Look at the aisles of low-fat products in any grocery store, and it might be hard to believe that fat can actually be good for you. Fats can be just as vital to your health as your daily intake of veggies and other important nutrients, giving your body energy to function, aiding brain development, helping absorb vitamins, and more.
Do you need to add fat to your diet? Read on to find out:
Add fat if: you’re always hungry.
If you find your stomach growling for lunch shortly after finishing breakfast, you may need more fat in your diet. Dietary fat has been shown to provide satiety, as well as regulate the appetite, preventing overeating. Even small changes to your meals can make a big impact—switch out your low-fat yogurt and milk for full-fat options, add avocado to your daily snack, or use a full-fat dressing like blue cheese on your lunch salad.
Add fat if: you’re often cold.
Before you start running a portable heater in the middle of June, try eating more fat. Our body’s fat cells are responsible for generating heat and keeping us warm, and “people with low body fat or who don’t get enough fat in their diets often complain of being cold,” according to registered dietician Felicia Stoler, MS.
Add fat if: you take vitamin supplements…or care about your bone, eye and heart health.
Whether you take supplements or get your daily intake from the foods you eat, vitamins like A, D, E, and K are fat-soluble, meaning that they’re absorbed with dietary fat. Not enough fat in your diet and you might also be vitamin-deficient. Not ready for a dinner of bacon with a side of bacon? Try snacking on almonds, which are packed with omega-3 fatty acids and antioxidants.

### Provided material
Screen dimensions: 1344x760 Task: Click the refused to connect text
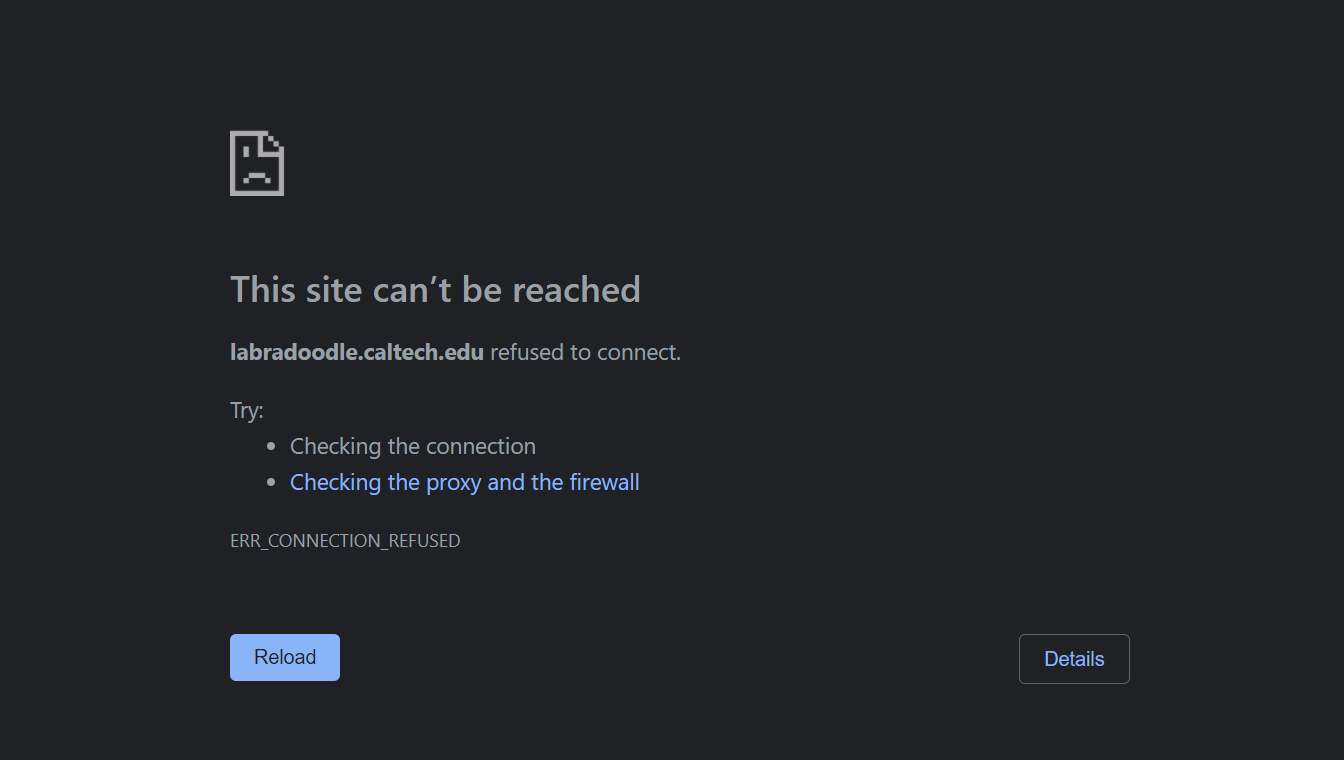tap(585, 352)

### Work order
Continue the article on signs that your diet needs more fat, starting right after its final sentence.

### Written answer
Add fat if: you’re feeling mentally sluggish.
If you’re having trouble concentrating or are feeling mentally tired throughout the day, consider salmon for lunch. Research has found that the omega-3 fatty acids found in foods like some popular fish, certain oils, and spinach are crucial for mental acuity and cognitive function. They’ve even been shown to possibly protect against Alzheimer’s and depression.
Add fat if: you have dry skin.
If your skin is dry, flaky, or itchy, your diet may be to blame. Essential fatty acid deficiency can lead to dermatitis–and getting enough omega-3 and omega-6 essential fatty acids has been shown to reduce sun sensitivity and diminish acne-related inflammation. EFA supplementation has also been shown to help with psoriasis treatment.
Add fat if: you have diabetes.
It may sound counter-intuitive, a high-fat, low-carb diet can actually have a more positive effect on blood sugar levels than low-fat diets, according to recent research. Experts recommend healthy fat sources like lean meats, olive oil, and whole nuts, as well as avoiding white flour, white rice, and sugar.